◆ **Document section**
- - - - - - -

ClickHouse / spark-clickhouse-connector

Spark ClickHouse Connector build on DataSourceV2 API
https://clickhouse.com/docs/en/integrations/apache-spark
Apache License 2.0
188 stars 66 forks source link

Spark 3.5: Support micro timestamp #311

Closed Veiasai closed 6 months ago

Veiasai commented 6 months ago

Fix #310

pan3793 commented 6 months ago

thanks for making this change, do you have a chance to add a ut?

Veiasai commented 6 months ago

310

Veiasai commented 6 months ago

@pan3793 let me take a look.

By the way, how to build the java tar locally?

- - - - - - -

◆ **Data extract**

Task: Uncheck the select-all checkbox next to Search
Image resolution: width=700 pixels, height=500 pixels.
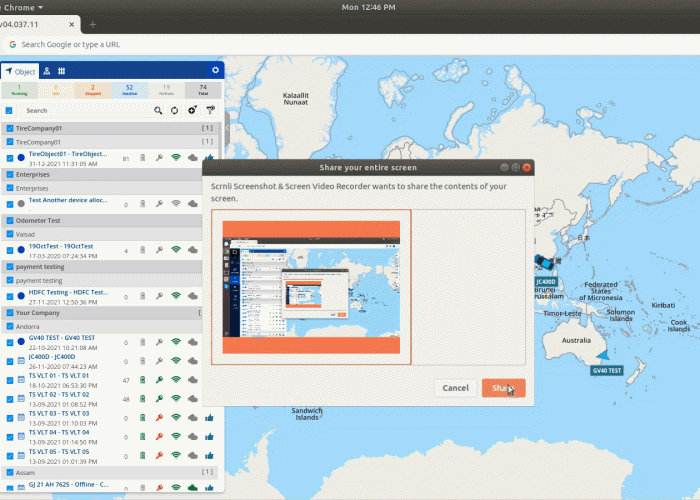Action: click(x=9, y=111)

- - - - - - -

◆ **Written instruction**
Transcribe the entire text of the connector pull request discussion, word for word. The data shown above is separate material and is not related to the text.

◆ **Result for this task**
ClickHouse / spark-clickhouse-connector

Spark ClickHouse Connector build on DataSourceV2 API
https://clickhouse.com/docs/en/integrations/apache-spark
Apache License 2.0
188 stars 66 forks source link

Spark 3.5: Support micro timestamp #311

Closed Veiasai closed 6 months ago

Veiasai commented 6 months ago

Fix #310

pan3793 commented 6 months ago

thanks for making this change, do you have a chance to add a ut?

Veiasai commented 6 months ago

310

Veiasai commented 6 months ago

@pan3793 let me take a look.

By the way, how to build the java tar locally?